[Work item]
Every line with the word "checkmark" in it should be extracted from the data that follows.

[Records shown]
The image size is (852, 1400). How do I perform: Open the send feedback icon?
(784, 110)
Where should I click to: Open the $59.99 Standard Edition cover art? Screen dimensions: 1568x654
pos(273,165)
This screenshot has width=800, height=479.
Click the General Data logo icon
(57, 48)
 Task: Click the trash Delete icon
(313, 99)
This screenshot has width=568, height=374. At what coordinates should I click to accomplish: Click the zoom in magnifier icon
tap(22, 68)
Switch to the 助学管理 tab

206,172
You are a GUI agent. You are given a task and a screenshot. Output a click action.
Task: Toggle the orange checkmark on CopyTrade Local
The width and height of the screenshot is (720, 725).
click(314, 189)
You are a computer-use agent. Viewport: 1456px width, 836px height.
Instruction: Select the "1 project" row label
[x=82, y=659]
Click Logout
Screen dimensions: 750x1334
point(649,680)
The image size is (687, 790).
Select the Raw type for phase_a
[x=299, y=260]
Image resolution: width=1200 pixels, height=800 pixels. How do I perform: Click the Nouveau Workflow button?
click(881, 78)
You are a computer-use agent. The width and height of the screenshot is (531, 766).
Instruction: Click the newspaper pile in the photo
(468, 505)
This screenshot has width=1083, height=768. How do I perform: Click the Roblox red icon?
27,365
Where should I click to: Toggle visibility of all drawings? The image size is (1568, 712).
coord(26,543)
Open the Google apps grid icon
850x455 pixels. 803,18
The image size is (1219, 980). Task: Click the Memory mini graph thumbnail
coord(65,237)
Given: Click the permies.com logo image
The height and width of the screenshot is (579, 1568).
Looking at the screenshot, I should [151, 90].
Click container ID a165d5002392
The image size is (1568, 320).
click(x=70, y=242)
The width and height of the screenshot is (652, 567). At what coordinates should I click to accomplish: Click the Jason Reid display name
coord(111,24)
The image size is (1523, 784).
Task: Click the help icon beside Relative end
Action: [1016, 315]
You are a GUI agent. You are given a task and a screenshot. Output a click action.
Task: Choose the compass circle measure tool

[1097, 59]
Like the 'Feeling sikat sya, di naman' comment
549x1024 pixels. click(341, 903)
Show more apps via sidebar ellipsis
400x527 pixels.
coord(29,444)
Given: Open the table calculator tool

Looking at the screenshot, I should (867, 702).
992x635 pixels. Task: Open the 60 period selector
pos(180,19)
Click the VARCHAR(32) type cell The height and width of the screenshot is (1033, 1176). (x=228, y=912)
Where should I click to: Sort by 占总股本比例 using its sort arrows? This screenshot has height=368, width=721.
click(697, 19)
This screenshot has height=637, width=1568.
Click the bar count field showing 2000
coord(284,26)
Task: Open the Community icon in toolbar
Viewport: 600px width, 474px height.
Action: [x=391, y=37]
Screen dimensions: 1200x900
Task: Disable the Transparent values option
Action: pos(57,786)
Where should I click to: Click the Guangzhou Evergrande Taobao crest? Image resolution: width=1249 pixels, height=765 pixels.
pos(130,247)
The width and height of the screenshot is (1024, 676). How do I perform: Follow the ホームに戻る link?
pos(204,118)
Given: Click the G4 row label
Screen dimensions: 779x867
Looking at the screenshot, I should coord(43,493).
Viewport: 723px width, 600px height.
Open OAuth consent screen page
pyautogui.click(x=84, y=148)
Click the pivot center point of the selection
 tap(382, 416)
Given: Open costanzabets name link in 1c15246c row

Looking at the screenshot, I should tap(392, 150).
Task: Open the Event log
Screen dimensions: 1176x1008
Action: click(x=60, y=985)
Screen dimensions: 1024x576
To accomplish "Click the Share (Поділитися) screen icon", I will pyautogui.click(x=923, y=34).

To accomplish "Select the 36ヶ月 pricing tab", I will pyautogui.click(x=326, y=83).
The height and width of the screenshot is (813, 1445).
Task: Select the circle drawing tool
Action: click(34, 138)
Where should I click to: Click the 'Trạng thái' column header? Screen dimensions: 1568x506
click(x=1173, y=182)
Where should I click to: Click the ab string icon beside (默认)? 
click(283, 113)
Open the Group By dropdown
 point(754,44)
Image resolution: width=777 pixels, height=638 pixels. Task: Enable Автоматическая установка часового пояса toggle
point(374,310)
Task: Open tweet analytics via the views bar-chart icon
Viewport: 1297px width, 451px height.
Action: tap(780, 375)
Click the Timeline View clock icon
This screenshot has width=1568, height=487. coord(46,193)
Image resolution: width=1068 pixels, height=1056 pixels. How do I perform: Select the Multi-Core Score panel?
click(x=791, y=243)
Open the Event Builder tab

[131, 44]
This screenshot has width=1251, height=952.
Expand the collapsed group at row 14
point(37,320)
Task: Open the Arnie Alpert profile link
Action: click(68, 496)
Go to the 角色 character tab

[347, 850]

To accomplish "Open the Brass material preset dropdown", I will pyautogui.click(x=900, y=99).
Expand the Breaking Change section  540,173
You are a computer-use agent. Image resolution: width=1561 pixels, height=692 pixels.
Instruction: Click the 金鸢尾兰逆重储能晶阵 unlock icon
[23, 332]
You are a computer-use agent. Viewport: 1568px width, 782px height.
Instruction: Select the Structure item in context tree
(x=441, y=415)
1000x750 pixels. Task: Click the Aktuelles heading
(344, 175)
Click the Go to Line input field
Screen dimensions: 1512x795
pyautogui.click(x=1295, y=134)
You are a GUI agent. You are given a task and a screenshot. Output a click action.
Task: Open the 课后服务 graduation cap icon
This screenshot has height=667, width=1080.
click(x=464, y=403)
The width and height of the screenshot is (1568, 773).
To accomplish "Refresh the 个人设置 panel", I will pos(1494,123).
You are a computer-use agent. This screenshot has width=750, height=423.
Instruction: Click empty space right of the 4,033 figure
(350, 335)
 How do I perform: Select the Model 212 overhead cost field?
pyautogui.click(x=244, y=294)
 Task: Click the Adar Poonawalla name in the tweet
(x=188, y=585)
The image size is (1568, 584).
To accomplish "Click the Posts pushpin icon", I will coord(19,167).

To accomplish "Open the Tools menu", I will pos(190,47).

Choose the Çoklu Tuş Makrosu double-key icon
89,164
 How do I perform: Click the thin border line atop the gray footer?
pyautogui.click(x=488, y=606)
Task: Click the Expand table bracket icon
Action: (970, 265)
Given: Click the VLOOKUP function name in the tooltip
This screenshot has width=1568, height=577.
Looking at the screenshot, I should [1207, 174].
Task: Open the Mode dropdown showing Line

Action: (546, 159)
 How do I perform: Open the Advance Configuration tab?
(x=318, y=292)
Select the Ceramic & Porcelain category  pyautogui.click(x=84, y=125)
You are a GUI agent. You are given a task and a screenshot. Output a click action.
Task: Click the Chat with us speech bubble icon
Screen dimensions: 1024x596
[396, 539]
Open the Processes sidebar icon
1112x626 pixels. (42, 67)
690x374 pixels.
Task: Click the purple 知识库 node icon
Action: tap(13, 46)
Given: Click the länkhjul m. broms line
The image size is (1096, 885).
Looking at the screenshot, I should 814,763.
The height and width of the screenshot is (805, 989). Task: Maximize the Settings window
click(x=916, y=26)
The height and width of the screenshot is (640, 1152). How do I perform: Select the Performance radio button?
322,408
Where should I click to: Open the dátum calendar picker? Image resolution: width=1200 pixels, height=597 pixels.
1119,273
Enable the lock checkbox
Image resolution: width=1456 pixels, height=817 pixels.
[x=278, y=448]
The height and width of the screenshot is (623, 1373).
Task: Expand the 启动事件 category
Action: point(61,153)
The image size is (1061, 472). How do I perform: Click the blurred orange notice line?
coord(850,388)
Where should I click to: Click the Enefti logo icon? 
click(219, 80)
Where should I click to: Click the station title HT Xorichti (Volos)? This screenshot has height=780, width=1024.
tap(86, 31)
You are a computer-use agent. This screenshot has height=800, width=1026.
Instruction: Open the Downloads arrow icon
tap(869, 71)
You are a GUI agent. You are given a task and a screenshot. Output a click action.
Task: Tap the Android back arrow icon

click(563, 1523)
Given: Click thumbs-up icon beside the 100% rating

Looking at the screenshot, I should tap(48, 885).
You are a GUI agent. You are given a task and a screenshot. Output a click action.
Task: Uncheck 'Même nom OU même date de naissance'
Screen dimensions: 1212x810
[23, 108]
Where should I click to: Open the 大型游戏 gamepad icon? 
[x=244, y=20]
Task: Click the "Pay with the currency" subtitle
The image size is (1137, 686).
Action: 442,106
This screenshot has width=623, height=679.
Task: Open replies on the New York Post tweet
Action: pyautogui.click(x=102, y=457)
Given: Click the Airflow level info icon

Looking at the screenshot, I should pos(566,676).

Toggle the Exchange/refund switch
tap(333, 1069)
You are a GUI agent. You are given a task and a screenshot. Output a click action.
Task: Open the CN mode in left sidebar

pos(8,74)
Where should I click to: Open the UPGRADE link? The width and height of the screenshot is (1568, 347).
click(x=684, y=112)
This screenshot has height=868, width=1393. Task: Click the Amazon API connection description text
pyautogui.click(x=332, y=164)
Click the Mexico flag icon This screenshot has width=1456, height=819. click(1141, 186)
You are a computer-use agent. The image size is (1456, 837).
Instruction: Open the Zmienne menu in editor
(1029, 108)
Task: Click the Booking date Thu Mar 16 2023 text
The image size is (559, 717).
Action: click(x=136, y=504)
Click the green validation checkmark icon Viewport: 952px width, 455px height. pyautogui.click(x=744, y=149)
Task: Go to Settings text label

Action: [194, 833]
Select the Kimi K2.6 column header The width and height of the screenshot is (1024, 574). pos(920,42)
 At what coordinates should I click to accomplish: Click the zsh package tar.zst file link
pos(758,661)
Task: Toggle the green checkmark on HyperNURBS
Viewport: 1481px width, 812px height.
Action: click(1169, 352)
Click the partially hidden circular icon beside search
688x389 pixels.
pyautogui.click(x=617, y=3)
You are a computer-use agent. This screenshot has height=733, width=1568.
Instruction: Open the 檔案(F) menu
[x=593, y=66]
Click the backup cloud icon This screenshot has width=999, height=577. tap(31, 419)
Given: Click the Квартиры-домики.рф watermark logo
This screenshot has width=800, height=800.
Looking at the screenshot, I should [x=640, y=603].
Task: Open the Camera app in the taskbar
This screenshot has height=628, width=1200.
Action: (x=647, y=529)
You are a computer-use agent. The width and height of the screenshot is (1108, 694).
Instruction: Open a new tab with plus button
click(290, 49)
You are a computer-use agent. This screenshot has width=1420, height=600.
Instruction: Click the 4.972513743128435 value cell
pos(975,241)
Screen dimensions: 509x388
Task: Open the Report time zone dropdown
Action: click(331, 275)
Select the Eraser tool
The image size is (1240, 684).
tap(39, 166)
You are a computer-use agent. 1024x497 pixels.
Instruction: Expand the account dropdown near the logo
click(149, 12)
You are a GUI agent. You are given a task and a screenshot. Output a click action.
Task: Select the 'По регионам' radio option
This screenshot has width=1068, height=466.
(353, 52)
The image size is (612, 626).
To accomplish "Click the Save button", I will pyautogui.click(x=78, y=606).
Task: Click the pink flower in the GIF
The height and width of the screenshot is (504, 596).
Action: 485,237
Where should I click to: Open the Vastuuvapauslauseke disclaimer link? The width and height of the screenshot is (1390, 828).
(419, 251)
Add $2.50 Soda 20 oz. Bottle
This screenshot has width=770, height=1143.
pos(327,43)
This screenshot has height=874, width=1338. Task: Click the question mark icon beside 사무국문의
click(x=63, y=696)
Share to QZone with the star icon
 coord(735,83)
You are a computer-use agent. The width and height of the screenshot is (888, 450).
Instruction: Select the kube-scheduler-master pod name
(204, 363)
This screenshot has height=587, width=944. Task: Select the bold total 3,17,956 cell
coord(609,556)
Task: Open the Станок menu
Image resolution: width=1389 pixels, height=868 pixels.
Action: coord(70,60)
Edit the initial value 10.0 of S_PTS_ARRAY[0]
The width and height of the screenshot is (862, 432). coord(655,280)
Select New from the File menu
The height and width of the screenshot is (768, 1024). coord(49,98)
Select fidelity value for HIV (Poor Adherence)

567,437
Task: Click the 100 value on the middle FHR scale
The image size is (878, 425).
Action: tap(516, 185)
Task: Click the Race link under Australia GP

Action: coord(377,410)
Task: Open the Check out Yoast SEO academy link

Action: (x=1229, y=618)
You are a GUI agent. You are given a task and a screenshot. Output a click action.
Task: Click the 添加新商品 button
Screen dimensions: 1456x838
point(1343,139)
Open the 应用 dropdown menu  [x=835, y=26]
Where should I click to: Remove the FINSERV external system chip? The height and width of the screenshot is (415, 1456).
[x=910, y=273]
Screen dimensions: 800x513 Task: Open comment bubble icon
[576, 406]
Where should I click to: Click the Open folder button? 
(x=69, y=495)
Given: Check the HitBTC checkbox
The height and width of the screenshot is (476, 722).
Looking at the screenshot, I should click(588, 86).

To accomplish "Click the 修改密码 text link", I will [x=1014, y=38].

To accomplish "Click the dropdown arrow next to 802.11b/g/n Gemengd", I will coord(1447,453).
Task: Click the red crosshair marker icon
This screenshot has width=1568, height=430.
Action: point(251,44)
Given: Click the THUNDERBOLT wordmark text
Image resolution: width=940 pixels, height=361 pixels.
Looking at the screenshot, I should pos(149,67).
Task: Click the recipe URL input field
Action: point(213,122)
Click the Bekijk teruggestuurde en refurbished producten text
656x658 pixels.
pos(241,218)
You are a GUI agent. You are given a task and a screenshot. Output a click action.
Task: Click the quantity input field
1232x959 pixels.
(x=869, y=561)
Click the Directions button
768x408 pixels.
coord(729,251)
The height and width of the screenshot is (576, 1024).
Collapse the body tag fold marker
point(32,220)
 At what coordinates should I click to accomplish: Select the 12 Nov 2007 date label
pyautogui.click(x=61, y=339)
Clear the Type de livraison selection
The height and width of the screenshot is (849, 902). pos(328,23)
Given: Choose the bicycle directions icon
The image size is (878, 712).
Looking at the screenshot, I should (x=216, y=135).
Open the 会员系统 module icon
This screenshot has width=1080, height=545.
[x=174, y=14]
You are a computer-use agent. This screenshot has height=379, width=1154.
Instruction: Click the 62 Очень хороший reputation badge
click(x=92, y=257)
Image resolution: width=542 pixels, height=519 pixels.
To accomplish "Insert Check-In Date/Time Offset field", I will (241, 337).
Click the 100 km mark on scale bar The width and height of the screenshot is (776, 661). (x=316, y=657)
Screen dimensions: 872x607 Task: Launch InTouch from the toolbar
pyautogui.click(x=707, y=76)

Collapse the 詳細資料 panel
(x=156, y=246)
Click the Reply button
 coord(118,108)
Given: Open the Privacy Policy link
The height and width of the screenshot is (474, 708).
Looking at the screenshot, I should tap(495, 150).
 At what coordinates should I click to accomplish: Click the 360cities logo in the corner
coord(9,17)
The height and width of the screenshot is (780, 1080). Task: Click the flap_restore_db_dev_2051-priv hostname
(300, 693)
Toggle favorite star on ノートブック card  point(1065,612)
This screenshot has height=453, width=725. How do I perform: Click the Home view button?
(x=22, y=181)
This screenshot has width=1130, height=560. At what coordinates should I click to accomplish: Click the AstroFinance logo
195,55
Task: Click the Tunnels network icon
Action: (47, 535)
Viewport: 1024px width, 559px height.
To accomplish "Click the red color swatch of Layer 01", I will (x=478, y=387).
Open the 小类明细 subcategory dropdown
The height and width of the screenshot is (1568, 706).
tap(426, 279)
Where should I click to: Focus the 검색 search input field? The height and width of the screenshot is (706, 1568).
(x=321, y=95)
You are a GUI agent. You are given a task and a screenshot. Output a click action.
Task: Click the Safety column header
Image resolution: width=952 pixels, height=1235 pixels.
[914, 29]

[Result of this exercise]
Task: Toggle the orange checkmark on CopyTrade Local
Click the green validation checkmark icon Viewport: 952px width, 455px height. pyautogui.click(x=744, y=149)
Task: Toggle the green checkmark on HyperNURBS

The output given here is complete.